A hand was stealing inside his, and he had to stop and look down again. ‘Do you think you could go and see Kit next time he is ill?’ asked Babs, appealingly. ‘It isn’t nice to have a beast for a doctor, when you’re ill, is it?’

The doctor went on looking down at her with an odd sort of smile on his face. ‘That reminds me,’ he said–though how it reminded him the child could not for the moment imagine–‘that your cousin Miss Urquhart charged me with a message for you. She sent you her love and promised to write soon. I hope I have given it correctly.’

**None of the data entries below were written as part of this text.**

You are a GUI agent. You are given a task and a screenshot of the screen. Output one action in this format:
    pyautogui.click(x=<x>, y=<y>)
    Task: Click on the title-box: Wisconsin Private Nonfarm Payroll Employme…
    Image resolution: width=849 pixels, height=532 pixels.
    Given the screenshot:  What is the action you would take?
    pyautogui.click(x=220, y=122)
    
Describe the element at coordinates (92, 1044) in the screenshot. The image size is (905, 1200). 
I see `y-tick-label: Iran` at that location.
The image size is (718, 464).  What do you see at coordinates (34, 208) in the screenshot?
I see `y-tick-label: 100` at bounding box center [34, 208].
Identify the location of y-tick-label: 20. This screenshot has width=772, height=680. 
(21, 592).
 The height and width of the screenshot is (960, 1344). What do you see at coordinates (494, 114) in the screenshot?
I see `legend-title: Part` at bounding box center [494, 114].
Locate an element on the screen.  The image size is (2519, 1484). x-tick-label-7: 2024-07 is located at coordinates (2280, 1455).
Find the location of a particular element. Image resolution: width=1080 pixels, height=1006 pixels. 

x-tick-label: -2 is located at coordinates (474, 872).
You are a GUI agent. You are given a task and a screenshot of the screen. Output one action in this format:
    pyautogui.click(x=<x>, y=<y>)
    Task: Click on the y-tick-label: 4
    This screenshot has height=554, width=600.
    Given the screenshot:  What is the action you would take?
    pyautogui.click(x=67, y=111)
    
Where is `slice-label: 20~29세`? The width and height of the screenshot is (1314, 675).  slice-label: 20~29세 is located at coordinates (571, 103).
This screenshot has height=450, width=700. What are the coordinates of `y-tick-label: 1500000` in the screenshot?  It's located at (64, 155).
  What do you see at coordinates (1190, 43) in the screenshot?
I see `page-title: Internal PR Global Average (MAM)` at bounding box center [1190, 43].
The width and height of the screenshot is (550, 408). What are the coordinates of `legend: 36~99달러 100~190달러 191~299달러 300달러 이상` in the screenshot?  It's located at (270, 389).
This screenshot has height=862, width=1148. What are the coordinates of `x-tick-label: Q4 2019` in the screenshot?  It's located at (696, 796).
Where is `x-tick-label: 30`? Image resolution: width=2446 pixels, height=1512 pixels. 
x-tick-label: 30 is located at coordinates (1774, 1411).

‘Oh!’ cried Barbara, with great excitement. ‘Do you know Jill?’ The doctor kept hold of her hand and nodded. ‘And Auntie Anna? And the boys–all of them? Then you must know Kit!’

‘Yes,’ said Dr. Hurst, grimly. ‘I was the beast.’

Then he stooped and kissed her cheek very stiffly, as if he were not used to kissing people; and then he went away. Like Ruth Oliver, he had found it difficult to feel nervous of the youngest girl in the school.

Barbara climbed on the window-seat, and flattened her nose against the window-pane, and watched the lamps of the doctor’s trap receding down the drive. ‘I like doctors; don’t you, Miss Finlayson?’ she inquired, when that lady came back into the study.

Miss Finlayson agreed that she liked doctors very much indeed, and she began to write something in a big book, while Babs knelt on the window-seat and stared out into the rain and the darkness. Suddenly she jumped down from her perch with a cry of dismay.

‘What’s the matter now?’ asked the head-mistress, absently.

‘I must have called him a beast!’ gasped Barbara.

‘I think I heard something like it,’ observed Miss Finlayson, still writing.